- What is the severity of CVE-2025-36038?
- CVE-2025-36038 has been scored as a critical severity vulnerability.
- How to fix CVE-2025-36038?
- To fix CVE-2025-36038: For IBM WebSphere Application Server traditional: For V9.0.0.0 through 9.0.5.24: · Upgrade to minimal fix pack levels as required by the interim fix and then apply the Interim Fix that resolves PH66674 --OR-- · Apply Fix Pack 9.0.5.25 or later (targeted availability 3Q2025). For V8.5.0.0 through 8.5.5.27: · Upgrade to minimal fix pack levels as required by the interim fix and then apply the Interim Fix that resolves PH66674 --OR-- · Apply Fix Pack 8.5.5.28 or later (targeted availability 3Q2025). Additional interim fixes may be available and linked off the interim fix download page.
- Is CVE-2025-36038 being actively exploited in the wild?

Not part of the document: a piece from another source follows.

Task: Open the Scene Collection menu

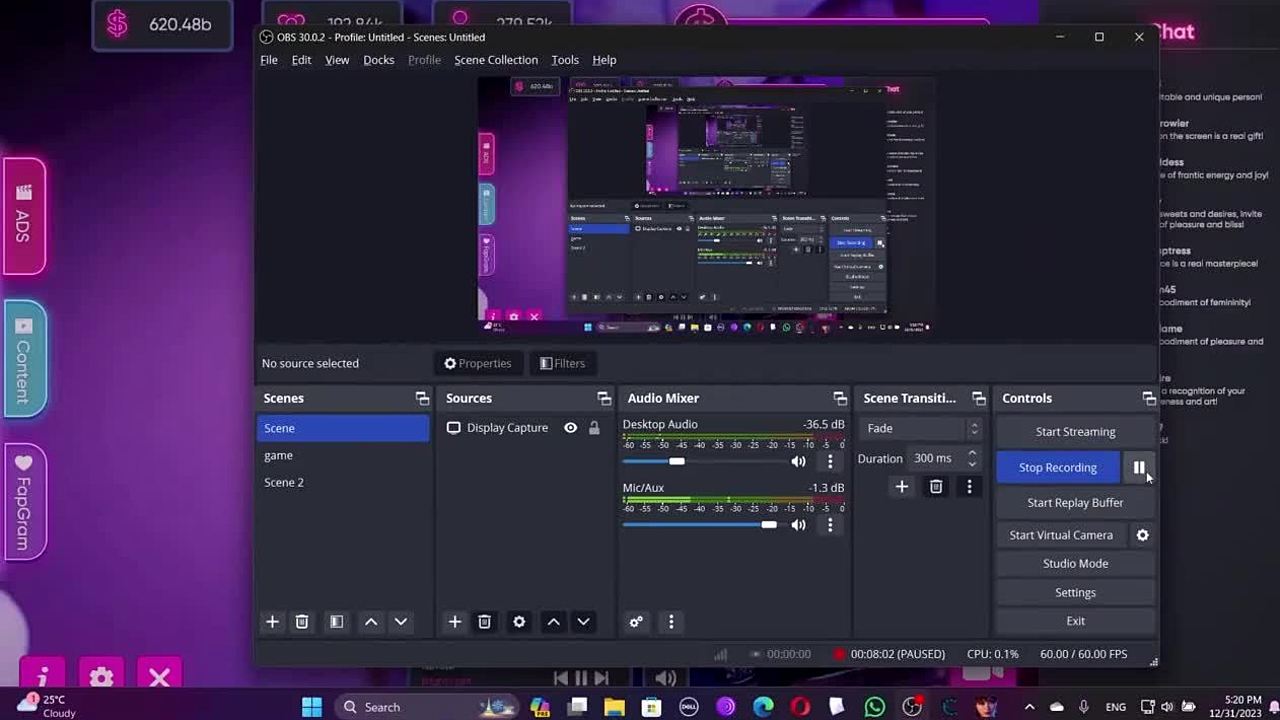Action: pyautogui.click(x=496, y=60)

- As for now, there are no information to confirm that CVE-2025-36038 is being actively exploited. According to its EPSS score, there is a ~0% probability that this vulnerability will be exploited by malicious actors in the next 30 days.
- What software or system is affected by CVE-2025-36038?
- CVE-2025-36038 affects IBM WebSphere Application Server.